Respondent also urges that affidavits submitted by its employee establish that petitioner left fill in the river beyond that allowed. Although petitioner does not dispute this contention, he argues that because he removed more fill than respondent's expert anticipated would need to be removed, he has therefore complied with this directive. But Supreme Court's order, incorporating the Commissioner's administrative enforcement order, is clear and unequivocal that "[a]ll remaining fill" must be removed; there is no intimation that "substantial performance" will suffice (see, e.g., City of Poughkeepsie v. Cavallaro, 154 A.D.2d 502). Petitioner's disobedience of the court's lawful mandate defeated, impaired, impeded or prejudiced respondent's right to have the littoral zone restored; hence, civil contempt was established and punishment is appropriate (see, Commissioner of Labor of State of N.Y. v. Hinman, 103 A.D.2d 886, 887, appeal dismissed 64 N.Y.2d 756; see also, 21 N.Y. Jur 2d, Contempt, § 119, at 381).

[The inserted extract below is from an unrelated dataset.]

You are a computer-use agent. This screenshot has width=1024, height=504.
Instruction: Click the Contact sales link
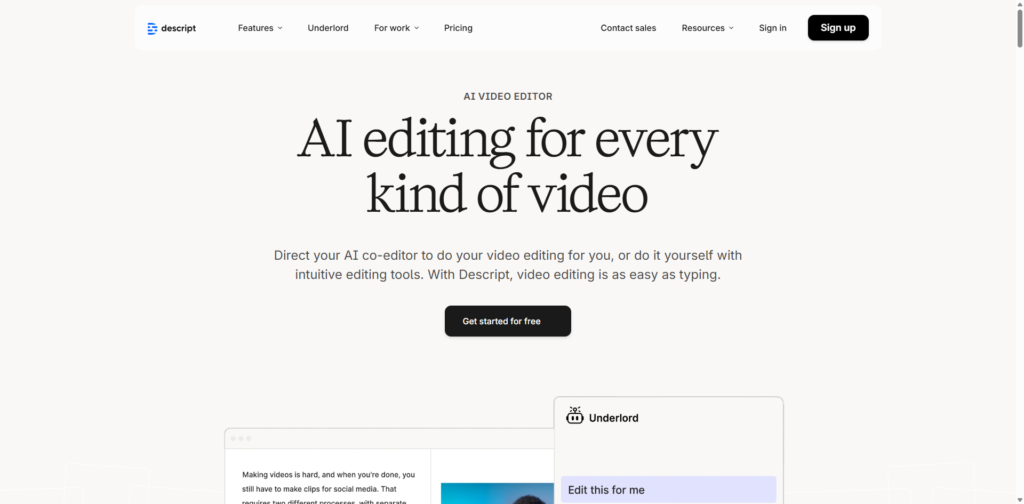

Petitioner is not, however, guilty of criminal contempt, for there was no finding that he willfully and intentionally flouted Supreme Court's authority (see, Judiciary Law § 750 [A] [3]; see also, Matter of Department of Envtl. Protection v. Department of Envtl. Conservation, supra, at 240); the absence of willfulness is effectively evidenced by the court's determination that petitioner substantially complied with its order. Nor is respondent entitled to a hearing on its contempt motion, for the affidavits presented no question of fact as to what petitioner accomplished (see, Quantum Heating Servs. v. Austern, 100 A.D.2d 843, 844); rather, the parties dispute only whether what was done did indeed comply with the order (cf., Ingraham v. Maurer, 39 A.D.2d 258, 260).
Finally, the provision in the order requiring petitioner to seek judicial approval before placing any further cement, grout or fill in the river cannot be sanctioned for it impermissibly interferes with respondent's authority to regulate the placement of fill in the State's waters (see, Flacke v. Onondaga Landfill Sys., 69 N.Y.2d 355, 363; see also, ECL 15-0109, 15-0505).
Order modified, on the law, without costs, by (1) reversing so much thereof as denied the motion to hold petitioner in civil contempt, and (2) deleting the second decretal paragraph therein; motion to hold petitioner in civil contempt granted and matter remitted to the Supreme Court for further proceedings not inconsistent with this court's decision; and, as so modified, affirmed. Kane, J.P., Casey, Mikoll, Yesawich, Jr., and Levine, JJ., concur.